Aujourd’hui, du promoteur immobilier à l’acheteur, en passant par le banquier et le fisc, tout le monde s’est adapté d’une manière ou d’une autre. Les uns l’ont adopté, les autres se sont excessivement armés pour que l’Etat ne soit pas lésé. Entre les deux, c’est tout le secteur de l’immobilier qui se trouve condamné à traîner éternellement une image archaïque.
Les assises de l’immobilier prévues à l’été 2004 aborderont certainement la question, mais en attendant, le secteur présente une particularité asphyxiante. Sa structure de base est plombée par les dessous-de-table. D’ailleurs, pour comprendre le noir et en cerner le circuit, le ministère de l’Habitat a lancé une étude via ses antennes au niveau local. «Nous envoyons des gens qui se présentent comme des acquéreurs potentiels aux points de vente des appartements.

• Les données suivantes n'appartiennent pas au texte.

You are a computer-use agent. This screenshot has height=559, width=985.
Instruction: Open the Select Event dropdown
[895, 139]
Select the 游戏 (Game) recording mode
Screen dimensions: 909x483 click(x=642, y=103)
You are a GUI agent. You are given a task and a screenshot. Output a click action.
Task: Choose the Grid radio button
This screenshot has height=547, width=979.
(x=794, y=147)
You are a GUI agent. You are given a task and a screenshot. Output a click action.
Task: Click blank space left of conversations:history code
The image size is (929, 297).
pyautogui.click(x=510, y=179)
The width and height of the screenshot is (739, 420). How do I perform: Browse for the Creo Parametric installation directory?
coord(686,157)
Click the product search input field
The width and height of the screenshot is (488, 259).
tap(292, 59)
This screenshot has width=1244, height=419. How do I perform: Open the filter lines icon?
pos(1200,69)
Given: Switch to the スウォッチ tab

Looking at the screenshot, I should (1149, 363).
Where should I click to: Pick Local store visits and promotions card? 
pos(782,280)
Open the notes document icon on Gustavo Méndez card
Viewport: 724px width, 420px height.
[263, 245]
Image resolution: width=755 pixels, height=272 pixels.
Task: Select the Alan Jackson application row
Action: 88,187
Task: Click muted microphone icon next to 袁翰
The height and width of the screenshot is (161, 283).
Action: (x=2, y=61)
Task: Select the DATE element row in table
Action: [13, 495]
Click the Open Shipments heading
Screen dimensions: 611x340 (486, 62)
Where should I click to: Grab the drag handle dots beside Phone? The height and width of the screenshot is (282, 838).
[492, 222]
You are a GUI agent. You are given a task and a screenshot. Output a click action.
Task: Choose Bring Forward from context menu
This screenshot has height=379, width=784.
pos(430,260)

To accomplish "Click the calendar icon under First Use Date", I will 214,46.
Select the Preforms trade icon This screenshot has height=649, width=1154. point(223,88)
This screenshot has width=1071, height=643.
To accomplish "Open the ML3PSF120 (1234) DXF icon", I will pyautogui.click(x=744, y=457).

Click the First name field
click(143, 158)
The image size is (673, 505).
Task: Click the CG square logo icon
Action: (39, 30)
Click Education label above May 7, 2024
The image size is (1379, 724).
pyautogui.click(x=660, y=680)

Les résultats de cette enquête seront prêts à fin mars», précise Moulay Cherif Tahiri, directeur de la promotion immobilière au sein du ministère de tutelle.
Le logement économique et social épargné par le fléau
En attendant, la Vie éco a réalisé sa propre enquête. Et force est de constater que le noir existe presque partout… à deux exceptions près : le logement économique et social, et dans les transactions réalisées par quelques sociétés de promotion immobilière assez structurées. Dans le premier cas, pour pouvoir bénéficier de l’exonération de la TVA (régime spécial applicable aux logements économique et social), les promoteurs sont obligés de passer par des appels d’offres et donc de faire appel à des fournisseurs structurés qui émettent une facture en bonne et due forme. La procédure est donc transparente. Dans le second cas, il s’agit le plus souvent de grands groupes immobiliers qui ont opté pour la transparence. Nous pouvons citer à ce titre la CGI, le groupe Beladi, le groupe Doha et quelques autres.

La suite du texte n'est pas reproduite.